For the latest version of AWS WAF, see AWS WAF.

If you add more than one condition to a rule, a web request must match all the conditions for AWS WAF Classic to allow or block requests based on that rule.

To create a rule and add conditions
  1. Sign in to the AWS Management Console and open the AWS WAF console at https://console.aws.amazon.com/wafv2/.

    If you see Switch to AWS WAF Classic in the navigation pane, select it.

  2. In the navigation pane, choose Rules.

  3. Choose Create rule.

  4. Enter the following values:

    Name

    Enter a name.

    CloudWatch metric name

    Enter a name for the CloudWatch metric that AWS WAF Classic will create and will associate with the rule. The name can contain only alphanumeric characters (A-Z, a-z, 0-9), with maximum length 128 and minimum length one. It can't contain white space or metric names reserved for AWS WAF Classic, including "All" and "Default_Action.

    Rule type

    Choose either Regular rule or Rate–based rule. Rate–based rules are identical to regular rules, but also take into account how many requests arrive from an IP address in a five-minute period. For more information about these rule types, see How AWS WAF Classic works.

    Rate limit

    For a rate-based rule, enter the maximum number of requests to allow in any five-minute period from an IP address that matches the rule's conditions. The rate limit must be at least 100.

    You can specify a rate limit alone, or a rate limit and conditions. If you specify only a rate limit, AWS WAF places the limit on all IP addresses. If you specify a rate limit and conditions, AWS WAF places the limit on IP addresses that match the conditions.

    When an IP address reaches the rate limit threshold, AWS WAF applies the assigned action (block or count) as quickly as possible, usually within 30 seconds. Once the action is in place, if five minutes pass with no requests from the IP address, AWS WAF resets the counter to zero.

  5. To add a condition to the rule, specify the following values:

    When a request does/does not

    If you want AWS WAF Classic to allow or block requests based on the filters in a condition, choose does. For example, if an IP match condition includes the IP address range 192.0.2.0/24 and you want AWS WAF Classic to allow or block requests that come from those IP addresses, choose does.

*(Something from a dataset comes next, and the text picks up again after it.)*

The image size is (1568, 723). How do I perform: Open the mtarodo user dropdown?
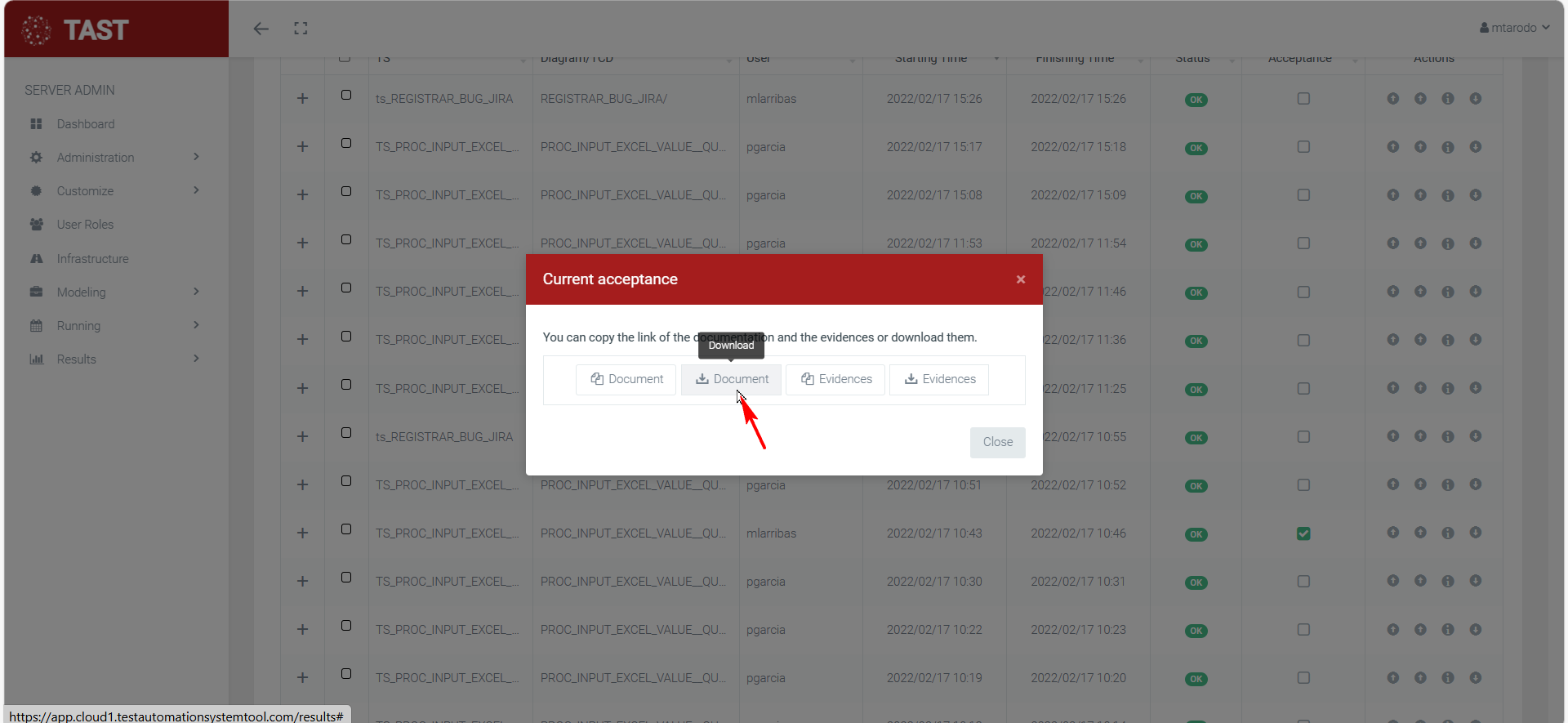point(1514,28)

    If you want AWS WAF Classic to allow or block requests based on the inverse of the filters in a condition, choose does not. For example, if an IP match condition includes the IP address range 192.0.2.0/24 and you want AWS WAF Classic to allow or block requests that do not come from those IP addresses, choose does not.

    match/originate from

    Choose the type of condition that you want to add to the rule:

    • Cross-site scripting match conditions – choose match at least one of the filters in the cross-site scripting match condition

    • IP match conditions – choose originate from an IP address in

    • Geo match conditions – choose originate from a geographic location in

    • Size constraint conditions – choose match at least one of the filters in the size constraint condition

    • SQL injection match conditions – choose match at least one of the filters in the SQL injection match condition

    • String match conditions – choose match at least one of the filters in the string match condition

    • Regular expression match conditions – choose match at least one of the filters in the regex match condition

    condition name

    Choose the condition that you want to add to the rule. The list displays only conditions of the type that you chose in the preceding step.

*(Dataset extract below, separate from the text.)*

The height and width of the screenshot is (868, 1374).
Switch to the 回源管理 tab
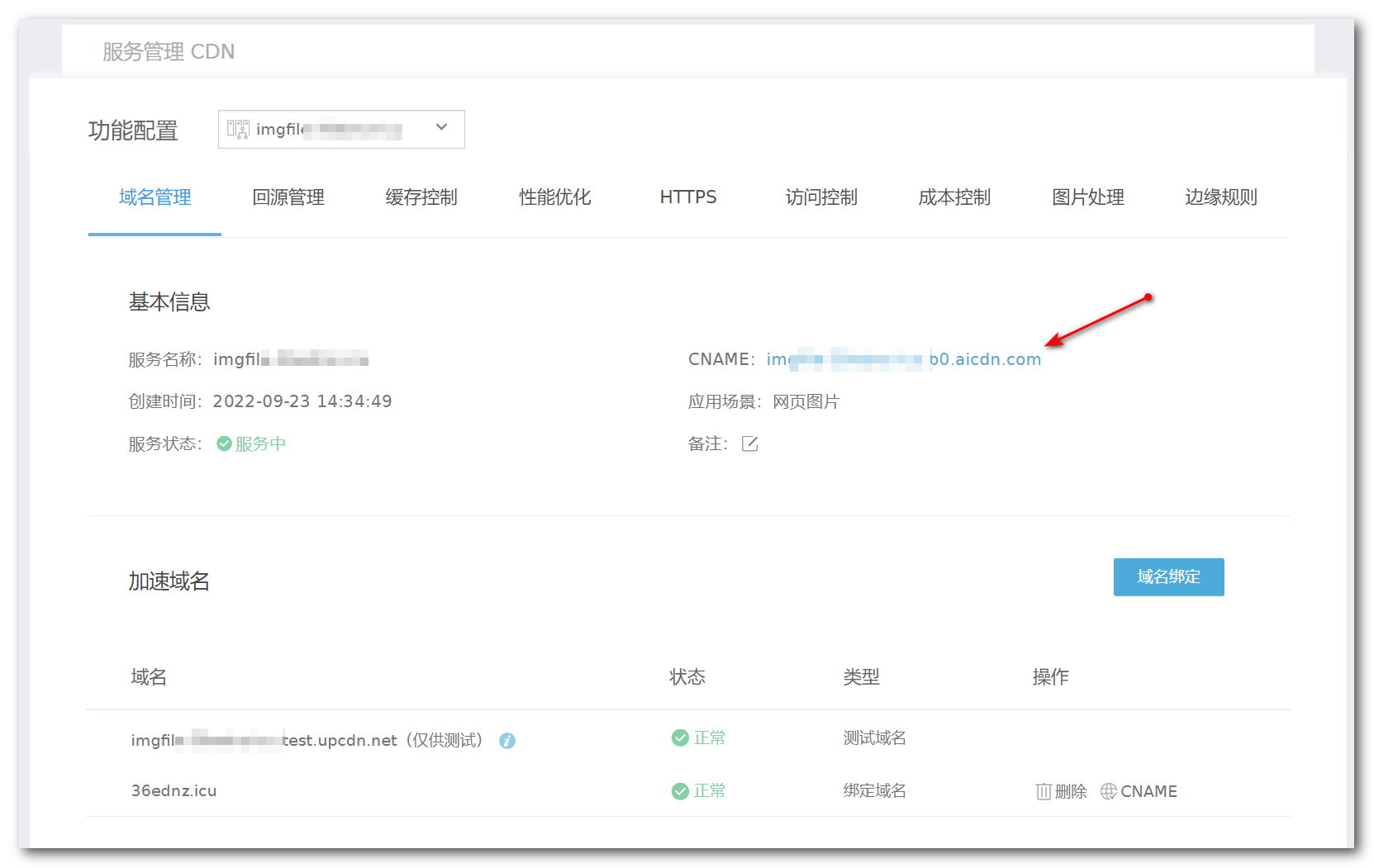pos(288,197)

  6. To add another condition to the rule, choose Add another condition, and repeat steps 4 and 5. Note the following:

    • If you add more than one condition, a web request must match at least one filter in every condition for AWS WAF Classic to allow or block requests based on that rule

    • If you add two IP match conditions to the same rule, AWS WAF Classic will only allow or block requests that originate from IP addresses that appear in both IP match conditions

  7. When you're finished adding conditions, choose Create.